In the discussions of ai alignment there occurs a term Coherent Extrapolated Volition, coined by Eliezer Yudkowsky. Here I'll endeavor to prove that it's a mistaken approach leading to authoritarianism, if not altogether incoherent.
The LW position on this is composed of the following beliefs, to my understanding:
Values for any agent are a set of abstractions over state space towards which agent pursues actions
Uniform increases in power cause value lock in
AGI will be a value lockin, probably for the whole lightcone
We need to reach coherent extrapolated volition (CEV) based on our values so that the values the AGI will lock into will be good for us too
We can identify from Kant's "ought implies can" that a CEV can be achieved. I'll dispute that.
First a neighbor in the concept space.
Reflexive equilibrium
Philosophy has the idea of reflexive equilibrium. That is roughly what opinion on a given topic you end up with given infinite time and processing power.
So it's essentially a mathematical limit applied to concepts, and it clearly is similar to CEV. The specific relation between the two is that of set inclusion. Every reflexive equilibrium position is coherent but its extrapolation is infinite.
Now not every reflexive equilibrium needs to be global, applying to all facets of life.
What about span not in human life areas but in time? Wouldn’t we need to update at some point?
We could theoretically have a limited CEV working roughly for 3-5 generations of descendants. Most human empires and ideologies don't last that long. There is memetic drift and changes in material conditions that cause social changes. That might be diminished if a post scarcity society is reached, as material conditions would stabilize.

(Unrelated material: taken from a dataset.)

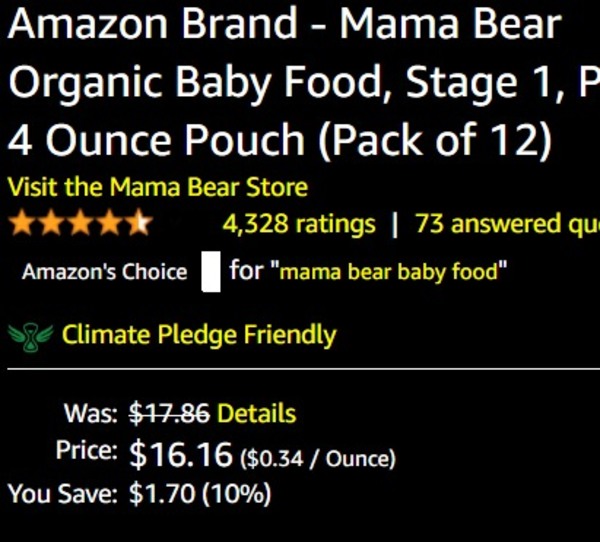Open the Details link beside the Was price
This screenshot has width=600, height=542.
coord(256,413)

That’s enough of a description. The first step to see whether it’s achievable or desired is to check whether it’s trivially true now, or maybe was in the past.
Present by default?
Our human values - do they have CEV by default?
The usual LW POV is that human preferences are a set that is misaligned relative to evolution-designer.
There is one take on this:
Note that the link appears to be broken at the point of moving this text from notes to ‘production’.
https://philosophyinhell.substack.com/p/saints-and-monsters?s=r
AGI values alignment is doomed to failure: our values are not known even to ourselves. There is no agreement on what human values are and which ones should predominate. Trying to create a set of rules that guarantees a friendly singularity is already contracting with a devil: the devil may keep all his agreements to the letter but still manage to make you regret the bargain. The literalist devil, the monkey’s paw, and the capricious genie illustrate the difficulty of expressing human values straightforwardly through through language. Mapping what defies ordinary linguistic expression is the domain of artists and mystics.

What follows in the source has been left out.